Now, for me, Cindy, I don’t know about you, but forgiveness is so therapeutic. It heals the forgiver as well as the forgiven. Let me labor the obvious. Whether you realize it or not, the only time that we live is really and truly the here and now. So people can latch onto incidents of the past, and let that affect them whichever way, and in fact maybe even retard their growth and progress. Or be obsessed with the future, and be made insecure by it. But really and truly, the time one lives, is here and now.
And that is my gift from Sam, the one that will soothe my heart and spirits as I drive in a family-filled car to Cincinnati, as we sort through Martha's belongings, as we grieve together.

Really and truly, the time one lives, is here and now. That I can do.

Sunday, June 11, 2006

Slides

I spent the past long weekend at The Lake, a tiny place in north Georgia that has meant the world to our family for over 60 years.

We still stay in my grandparents' cabin when we go, though now it belongs to my Uncle Buddy and has had several improvements since its days as a one-room cabin. It was mighty sweet back then, though, and full to bursting with love and my grandmama's spunk.

The cabin wasn't quite so full of family this trip--just the four of us for a good chunk of the time. And I had some time to go through the keepsakes still in Grandmama's chest of drawers. Her college scrapbook from the twenties is there, along with her wedding dress, her oldest daughter Sunny's baby books, and a picture of the flower-piled cemetery the day after little Sunny died. I've been to that cemetery now, so I recognize it when I see it.

It's different being there now--I have a new lens for looking closely. I know more, understand more, ask different questions, feel through it in a different way.

This time, I even went through the drawer of Granddaddy's slides. The phrase "gold mine" is trite and over-used, but it fits. When you first open the drawer, you notice that it's tumbled-up and disorganized, though most all the slides are in boxes. Some are labeled correctly, some are mislabeled, and many have no notations at all. So when you pull out a box and start popping slides in the viewer, there's no telling what you'll find.

But, oh, goodness, once you really dig in, the life that streams out of that drawer!

Granddaddy loved photography--he had lots of equipment, and even developed his own pictures (though not the slides, of course). And looking at the slides, just me and that lit-up 2x2 square of color, is about the closest I can come to being inside his head, seeing what he saw. Loving what he loved.

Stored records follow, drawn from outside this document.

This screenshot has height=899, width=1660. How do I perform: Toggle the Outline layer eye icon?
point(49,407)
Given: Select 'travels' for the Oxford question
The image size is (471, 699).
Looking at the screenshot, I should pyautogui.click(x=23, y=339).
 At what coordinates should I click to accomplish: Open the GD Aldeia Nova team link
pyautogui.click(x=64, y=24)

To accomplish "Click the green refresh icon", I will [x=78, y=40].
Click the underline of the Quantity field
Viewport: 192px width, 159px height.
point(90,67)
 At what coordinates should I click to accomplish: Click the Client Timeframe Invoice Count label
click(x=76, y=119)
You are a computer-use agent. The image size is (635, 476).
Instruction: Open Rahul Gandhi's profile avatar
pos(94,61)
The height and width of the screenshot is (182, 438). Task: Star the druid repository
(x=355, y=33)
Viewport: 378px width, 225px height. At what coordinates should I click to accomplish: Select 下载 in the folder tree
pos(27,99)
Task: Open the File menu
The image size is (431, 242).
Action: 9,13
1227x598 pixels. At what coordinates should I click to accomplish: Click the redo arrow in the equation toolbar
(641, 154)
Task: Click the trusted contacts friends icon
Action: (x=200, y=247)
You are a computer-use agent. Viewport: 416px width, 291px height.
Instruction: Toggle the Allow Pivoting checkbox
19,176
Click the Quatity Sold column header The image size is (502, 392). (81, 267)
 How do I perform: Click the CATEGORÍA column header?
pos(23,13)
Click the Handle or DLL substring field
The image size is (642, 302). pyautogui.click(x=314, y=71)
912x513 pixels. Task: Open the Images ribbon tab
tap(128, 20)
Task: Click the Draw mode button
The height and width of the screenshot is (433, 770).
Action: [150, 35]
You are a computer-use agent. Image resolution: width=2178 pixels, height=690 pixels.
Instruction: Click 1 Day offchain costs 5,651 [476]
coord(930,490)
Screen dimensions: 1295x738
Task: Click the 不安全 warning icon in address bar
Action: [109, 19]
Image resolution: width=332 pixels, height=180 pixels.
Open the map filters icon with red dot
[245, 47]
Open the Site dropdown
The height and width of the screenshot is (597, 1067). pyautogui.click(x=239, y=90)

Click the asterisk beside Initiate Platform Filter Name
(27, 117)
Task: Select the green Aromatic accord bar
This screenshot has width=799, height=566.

There are photos from their travels all around the world: Cuba, Panama, Chile, Ecuador, Rome, France, Luxembourg, Scotland, England, California, New York City, Mt. Ranier, The Lake. And there are pictures of people, mostly family. Us. Some posed, some not. Pictures of us swimming, playing, concentrating, eating, talking, smiling at him. Loving him back.

And he's in a lot of the pictures, too. I have lots of memories of waiting, posing while he got it all set up, then all of us counting together, eager with anticipation as he ran around and joined us just in time for the shutter to capture the moment with him in it.

But there's one roll of pictures that's completely different. No people, no exotic places. Just the lake, the changing fall trees, their house in Macon. A few simple images. It's from October of 1977, just three months before Granddaddy died of cancer. He knew he was going, and through the lens of his camera, he said goodbye.

Goodbye again, my granddaddy.

A POSTSCRIPT . . .
After writing this piece this morning at the lake, I came home and learned that my Aunt Martha, my mom's younger sister, had drifted peacefully away in her sleep in the wee hours at the hospice facility in Cincinnati.

Safe travels, Martha. We all love you dearly.